Alas, this book will be quoted by the wrong people. Right-wingers who lauded Bjørn Lomberg will tout Easterbrook's 'proof' that everything is hunky dory. No crisis. Forget that millions still hurt. Never credit the hard-working reforms that got us here. Ignore half a trillion dollars grabbed from our grandchildren by 20,000 golf buddies.
These people were never part of the progress Easterbrook describes. They don't deserve to cite him.
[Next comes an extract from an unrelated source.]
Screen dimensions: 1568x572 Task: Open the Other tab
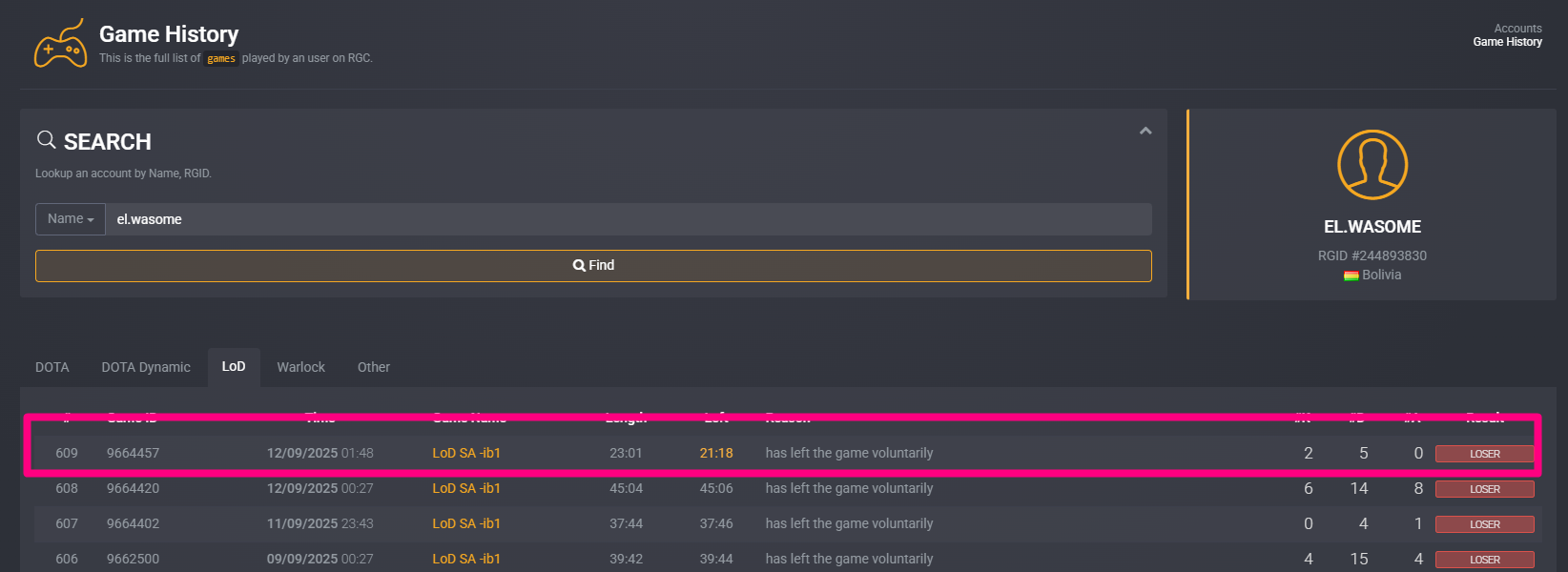point(374,367)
The Left is worse, in a weird way. Dripping scorn for the clueless, racist, sexist, SUV-driving masses, many activists preach for progress, but also dread it, viewing it as urgency's enemy. They'll never admit that people actually listened. Citizens built those universities. Voted for civil rights. Created jobs. Demanded environmental laws. We passed Title Nine, put our daughters in soccer and karate, and so much more without receiving a word of congratulations when things thereupon got better. The Left would destroy liberalism by insisting their product never worked! (Would you buy from a company that used such a sales pitch?) Emphasizing guilt, they neglect the motivating power of pride.
There are smart people among the worry-mongerers and their warnings should be heard. (See especially Shoveling Fuel for a Runaway Train, by Brian Czech.) But such works undermine themselves with a smug sub-text: "You fools won't listen — and I won't notice if you do." Stanford Prof. Paul Ehrlich, author of The Population Bomb and other dire tomes, wagered that we would all be in hell by now. Ironically, his subsequent excuses for failed prophecy never include the best and obvious one — that we took heed. We heard, we worried. We did as we were asked.
We saved the world.
Well, halfway. The lonely position taken by Easterbrook and a few others is not complacency, but hope. Despite many, many faults, Western Civilization proved itself — and its members — to be skilled, dynamic, self-indulgent, generous, flighty, eager, distractable, worried and... well... somewhat good. A nation that sends more youths — of all races/genders/types — to university than used to attend high school may be equipping itself to do even greater work.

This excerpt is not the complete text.